Excess moisture in concrete is defined by the amount of moisture emitting from the concrete subfloor that exceeds the amount allowed by the flooring manufacturer. This condition occurs when the flooring is installed before the water in the concrete mix that is not needed for hydration (strengthening) has had adequate time to evaporate. Causes of this condition include a construction schedule that does not allow at least 28 days for the slab to dry; using too much water in the concrete mix; installing the slab without a puncture- and tear-resistant, low-permeability vapor barrier beneath it; rewetting of the slab due to precipitation; inadequate drying conditions, which can include air temperatures that are lower than 50 °F, high humidity in the surrounding air and poor airflow; and liquid water infiltration due to external sources, such as broken pipes, irrigation, improper sloping of the landscape, condensation, cleaning and maintenance, and moisture from flooring adhesives.

Epoxy flooring is a durable, attractive, and resistant solution for residential, commercial, and industrial spaces, offering a wide range of colors and finishes to enhance aesthetic appeal and functionality.

There are two industry standards for measuring moisture vapor emissions in concrete: calcium chloride testing (ASTM F1869) and relative humidity testing (ASTM F2170). Epoxy moisture control systems can be used when these tests determine that the moisture vapor emissions need to be remediated in order to install the selected floor covering within the timeframe allotted by the construction schedule.

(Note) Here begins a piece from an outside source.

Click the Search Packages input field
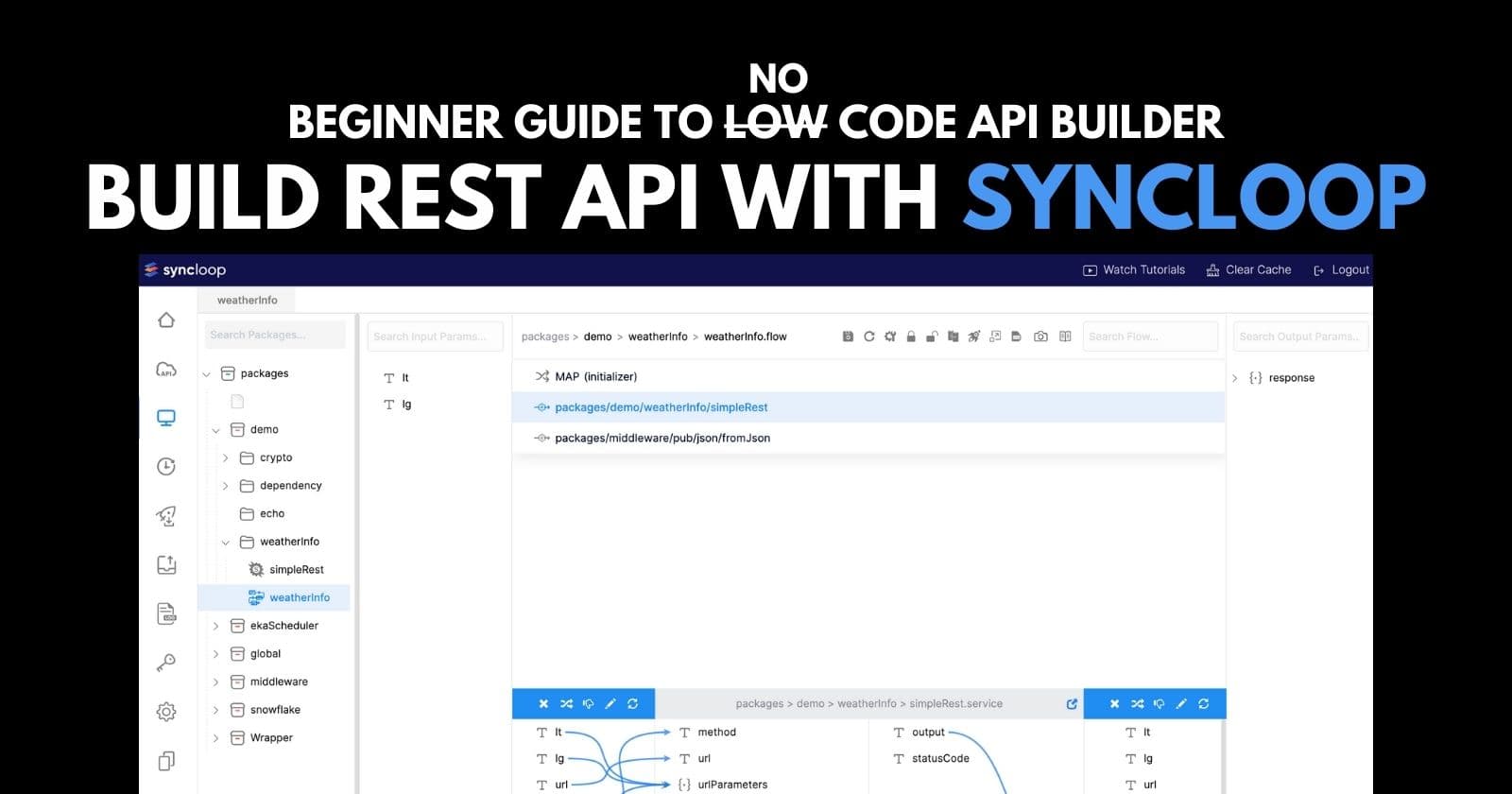This screenshot has height=794, width=1512. coord(274,335)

Epoxy moisture control systems are roller-applied and are available in one-coat and two-coat varieties. One-coat systems allow for a faster installation time, while two-coat systems address the potential for pinholes or voids in the system, which can cause future failures. Epoxy moisture control systems can be applied over concrete with relative humidity levels up to 100%, and there are systems available on the market today that can be applied over concrete that is physically damp. In some cases, with the use of an epoxy moisture control system, floor coverings can be installed just 7 days after the slab is poured.

When applied correctly, epoxy moisture control systems are designed to bring moisture emission rates to acceptable levels for the flooring being installed, which combats flooring failures, microbiological activity (mold and mildew) and other problems associated with excess moisture in the slab.